The Hero with a Thousand Faces Tradition and Custom Quotes

How we cite our quotes: (Page.Paragraph)

Quote #1

When we turn now, with this image in mind, to consider the numerous strange rituals that have been reported from the primitive tribes and great civilizations of the past, it becomes apparent that the purpose and actual effect of these was to conduct people across those difficult thresholds of transformation that demand a change in the patterns not only of conscious but also of unconscious life. (8.3)

This is the big enchilada, as far as Campbell is concerned. He claims that ancient customs were designed to do the same thing that modern customs do: connect us to something larger and maybe help expand our minds beyond our immediate surroundings in the process.

Quote #2

Most amazing is the fact that a great number of the ritual trials and images correspond to those that appear automatically in dream the moment the psychoanalyzed patient begins to abandon his infantile fixations and to progress into the future. (10.1)

Things are the same in some ways no matter what era we live in.

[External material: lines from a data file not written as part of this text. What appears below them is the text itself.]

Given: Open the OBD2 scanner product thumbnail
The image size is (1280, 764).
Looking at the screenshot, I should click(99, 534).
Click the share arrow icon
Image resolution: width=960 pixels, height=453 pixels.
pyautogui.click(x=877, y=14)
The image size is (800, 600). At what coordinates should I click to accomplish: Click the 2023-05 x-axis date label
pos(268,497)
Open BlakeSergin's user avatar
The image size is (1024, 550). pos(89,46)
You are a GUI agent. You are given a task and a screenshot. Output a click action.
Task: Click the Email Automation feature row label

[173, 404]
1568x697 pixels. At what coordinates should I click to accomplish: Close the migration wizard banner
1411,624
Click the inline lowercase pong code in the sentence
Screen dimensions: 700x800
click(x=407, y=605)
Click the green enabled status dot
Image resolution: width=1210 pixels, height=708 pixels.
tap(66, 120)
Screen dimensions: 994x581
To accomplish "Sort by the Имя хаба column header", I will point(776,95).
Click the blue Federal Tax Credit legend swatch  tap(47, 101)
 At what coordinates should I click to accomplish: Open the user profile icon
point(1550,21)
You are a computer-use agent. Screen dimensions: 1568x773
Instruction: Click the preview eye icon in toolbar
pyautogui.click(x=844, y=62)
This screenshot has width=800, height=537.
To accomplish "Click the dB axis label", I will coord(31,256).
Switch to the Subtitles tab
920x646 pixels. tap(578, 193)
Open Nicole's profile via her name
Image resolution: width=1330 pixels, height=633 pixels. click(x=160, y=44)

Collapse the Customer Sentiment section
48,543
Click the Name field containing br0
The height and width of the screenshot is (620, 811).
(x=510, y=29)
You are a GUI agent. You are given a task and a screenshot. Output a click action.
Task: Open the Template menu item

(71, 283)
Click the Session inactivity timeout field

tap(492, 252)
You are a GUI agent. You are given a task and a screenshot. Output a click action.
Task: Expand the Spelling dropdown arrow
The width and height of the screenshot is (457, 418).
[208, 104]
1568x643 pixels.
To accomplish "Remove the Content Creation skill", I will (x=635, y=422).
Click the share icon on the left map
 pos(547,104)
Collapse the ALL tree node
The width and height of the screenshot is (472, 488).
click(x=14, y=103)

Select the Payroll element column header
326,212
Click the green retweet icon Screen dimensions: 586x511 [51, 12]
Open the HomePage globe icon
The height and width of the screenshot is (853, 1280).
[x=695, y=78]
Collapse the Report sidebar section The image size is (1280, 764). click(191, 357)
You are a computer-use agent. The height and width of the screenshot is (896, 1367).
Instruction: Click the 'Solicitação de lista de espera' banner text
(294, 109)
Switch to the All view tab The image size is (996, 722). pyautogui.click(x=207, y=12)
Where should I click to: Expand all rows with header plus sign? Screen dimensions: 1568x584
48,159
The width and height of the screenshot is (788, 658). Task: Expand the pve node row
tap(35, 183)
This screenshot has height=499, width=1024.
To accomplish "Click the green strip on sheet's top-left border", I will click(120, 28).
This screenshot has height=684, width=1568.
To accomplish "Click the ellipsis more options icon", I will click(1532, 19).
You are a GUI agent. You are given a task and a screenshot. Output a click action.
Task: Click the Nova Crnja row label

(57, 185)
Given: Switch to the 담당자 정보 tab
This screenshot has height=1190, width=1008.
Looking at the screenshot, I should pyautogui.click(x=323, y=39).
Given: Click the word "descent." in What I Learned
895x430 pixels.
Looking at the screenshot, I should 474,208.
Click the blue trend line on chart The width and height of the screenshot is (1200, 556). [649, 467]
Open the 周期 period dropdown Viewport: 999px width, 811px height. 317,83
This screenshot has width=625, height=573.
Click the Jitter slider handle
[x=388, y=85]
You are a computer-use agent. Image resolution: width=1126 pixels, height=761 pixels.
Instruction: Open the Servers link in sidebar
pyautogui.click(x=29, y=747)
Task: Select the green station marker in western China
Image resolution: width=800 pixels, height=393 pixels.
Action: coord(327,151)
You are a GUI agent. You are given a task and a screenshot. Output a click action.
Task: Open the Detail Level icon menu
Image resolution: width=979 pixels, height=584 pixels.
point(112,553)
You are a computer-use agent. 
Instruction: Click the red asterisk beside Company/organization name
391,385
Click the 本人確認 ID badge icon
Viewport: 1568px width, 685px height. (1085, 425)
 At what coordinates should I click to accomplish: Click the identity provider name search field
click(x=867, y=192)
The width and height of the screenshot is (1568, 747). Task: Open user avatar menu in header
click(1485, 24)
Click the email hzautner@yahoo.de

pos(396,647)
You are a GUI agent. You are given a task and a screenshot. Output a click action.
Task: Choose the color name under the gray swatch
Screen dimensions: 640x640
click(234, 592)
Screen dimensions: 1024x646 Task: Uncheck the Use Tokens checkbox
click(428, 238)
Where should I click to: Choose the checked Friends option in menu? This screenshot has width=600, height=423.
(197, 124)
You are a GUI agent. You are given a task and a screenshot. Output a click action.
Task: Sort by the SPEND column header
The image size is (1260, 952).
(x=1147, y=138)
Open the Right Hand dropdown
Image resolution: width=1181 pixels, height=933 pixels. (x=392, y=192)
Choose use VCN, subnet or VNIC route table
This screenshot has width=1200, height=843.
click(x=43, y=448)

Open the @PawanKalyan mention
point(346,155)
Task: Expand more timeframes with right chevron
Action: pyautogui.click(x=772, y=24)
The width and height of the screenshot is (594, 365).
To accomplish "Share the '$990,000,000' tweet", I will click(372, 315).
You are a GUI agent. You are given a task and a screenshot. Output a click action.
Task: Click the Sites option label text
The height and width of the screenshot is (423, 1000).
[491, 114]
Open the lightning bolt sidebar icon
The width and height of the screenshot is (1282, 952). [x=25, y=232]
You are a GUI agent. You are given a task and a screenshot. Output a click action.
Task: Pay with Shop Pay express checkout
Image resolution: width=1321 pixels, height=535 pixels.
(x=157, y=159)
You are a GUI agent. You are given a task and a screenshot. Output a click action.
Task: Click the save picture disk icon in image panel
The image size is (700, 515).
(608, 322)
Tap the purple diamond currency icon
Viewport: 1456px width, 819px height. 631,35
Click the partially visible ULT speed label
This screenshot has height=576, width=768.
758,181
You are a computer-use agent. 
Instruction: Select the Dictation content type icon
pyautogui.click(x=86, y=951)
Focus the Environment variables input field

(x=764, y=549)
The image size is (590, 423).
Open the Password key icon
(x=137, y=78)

The minute we tap into our subconscious – and whatever lies beyond that – the trappings of our 21st century life dissolve and we're on the same level as tribesmen in caves 3,000 years ago.

Quote #3

It has always been the prime function of mythology and rite to supply the symbols that carry the human spirit forward, in counteraction to those constant human fantasies that tend to tie it back. (9.2)

It's kind of ironic: we go backwards into earlier traditions in order to attain the wisdom and insight to move forward as a people… yet the more we move forward, the more distance we put between us and those traditions that helped us get here.